The Common Core State Standards are statements of the kinds of behaviors high school graduates should exhibit -- specifically, listening, speaking, reading and writing. They also attempt to show progressive development for these behaviors starting from kindergarten. What they don't include is mandatory content -- curriculum -- although it is very clear that if you are going to include critical thinking in these language behaviors, you can't teach it in a vacuum. Students have to think about something. So the CCSS are a way of incorporating language and language arts into all other disciplines. Why is that so hard for people to grasp? If you're a physical education teacher, why not have the kids trying out for the football team read Carla Killough McClafferty's new children's book: Fourth Down and Inches: Concussions and Football's Make-or-Break Moment?
If you're an art teacher, have students read Jan Greenberg and Sandra Jordan's The Mad Potter: George E. Ohr, Eccentric Genius.
The school nurse can hand a kid my book Your Body Battles a Skinned Knee. The whole idea is to attach a LOT of reading and thinking to all aspects of a child's day. You can find wonderful, grade appropriate children's nonfiction on just about any subject, engagingly written by top authors, in the free database on the iNK Think Tank website.
We nonfiction authors spend our lives practicing the CCSS in the process of creating these books. Art is a product of people who have internalized rules and practiced skills so that contingencies ( feedback from the world and from themselves) can continue to shape them and their work. Although you can find evidence of the practice of the rules in the works of masters, art allows the rules to be molded, refined and applied through the filter of a single human mind. This revealed humanity is the common denominator of the authentic communication that is art in all its forms.
One of my colleagues, award-winning history author Jim Murphy recently analyzed how he incorporates those behaviors in his process in his recent post "The CCSS and Me: I Could Be Wrong." Yes, he sees the CCSS as something he does all the time. His specific work habits fit into this rubric. It is easy to point to where and how after his work is done. That's why all of us nonfiction authors are not afraid of standards.

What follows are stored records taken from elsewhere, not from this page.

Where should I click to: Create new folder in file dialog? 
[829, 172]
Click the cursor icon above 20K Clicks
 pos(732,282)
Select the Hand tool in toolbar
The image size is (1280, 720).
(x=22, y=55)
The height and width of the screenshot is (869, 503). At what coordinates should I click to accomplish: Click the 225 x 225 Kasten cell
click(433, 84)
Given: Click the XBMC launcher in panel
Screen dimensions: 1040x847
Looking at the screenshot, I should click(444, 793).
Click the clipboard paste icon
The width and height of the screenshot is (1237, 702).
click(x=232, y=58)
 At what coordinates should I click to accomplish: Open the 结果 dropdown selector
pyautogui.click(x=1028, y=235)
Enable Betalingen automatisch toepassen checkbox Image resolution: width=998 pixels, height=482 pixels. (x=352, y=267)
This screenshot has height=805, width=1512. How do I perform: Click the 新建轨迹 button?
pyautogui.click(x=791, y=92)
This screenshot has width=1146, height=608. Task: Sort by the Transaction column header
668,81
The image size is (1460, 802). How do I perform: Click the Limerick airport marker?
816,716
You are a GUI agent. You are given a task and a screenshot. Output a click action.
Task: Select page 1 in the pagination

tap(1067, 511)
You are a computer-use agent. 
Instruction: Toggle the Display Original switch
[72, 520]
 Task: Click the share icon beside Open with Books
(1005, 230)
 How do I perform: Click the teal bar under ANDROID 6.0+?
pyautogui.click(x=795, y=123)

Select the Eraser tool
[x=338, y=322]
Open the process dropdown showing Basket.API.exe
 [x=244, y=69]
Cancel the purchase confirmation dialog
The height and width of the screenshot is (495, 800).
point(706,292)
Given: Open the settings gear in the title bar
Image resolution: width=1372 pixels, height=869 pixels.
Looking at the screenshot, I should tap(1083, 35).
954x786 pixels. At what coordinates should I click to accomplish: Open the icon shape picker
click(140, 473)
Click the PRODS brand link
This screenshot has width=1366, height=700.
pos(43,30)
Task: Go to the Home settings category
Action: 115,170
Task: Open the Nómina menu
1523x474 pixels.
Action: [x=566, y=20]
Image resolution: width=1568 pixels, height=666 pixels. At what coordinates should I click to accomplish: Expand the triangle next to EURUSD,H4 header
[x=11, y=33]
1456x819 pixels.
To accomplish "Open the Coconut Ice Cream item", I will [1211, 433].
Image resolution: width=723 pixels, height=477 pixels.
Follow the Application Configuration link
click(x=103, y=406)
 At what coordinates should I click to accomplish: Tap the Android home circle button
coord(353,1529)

We authors manifest the standards as do great teachers. We can just do our work and retroactively tell you what standards are met. But it would be as ludicrous for Jim to construct his next book by following the CCSS guidelines as it would be to ask a child to parse a correctly articulated English sentence.
I guess this is my long-winded way of saying beware of children's books with an "aligned with the CCSS" sticker on them. The standards are not in the books but in the way the books are used. That's why kids need practice reading nonfiction literature, not flat, boring writing.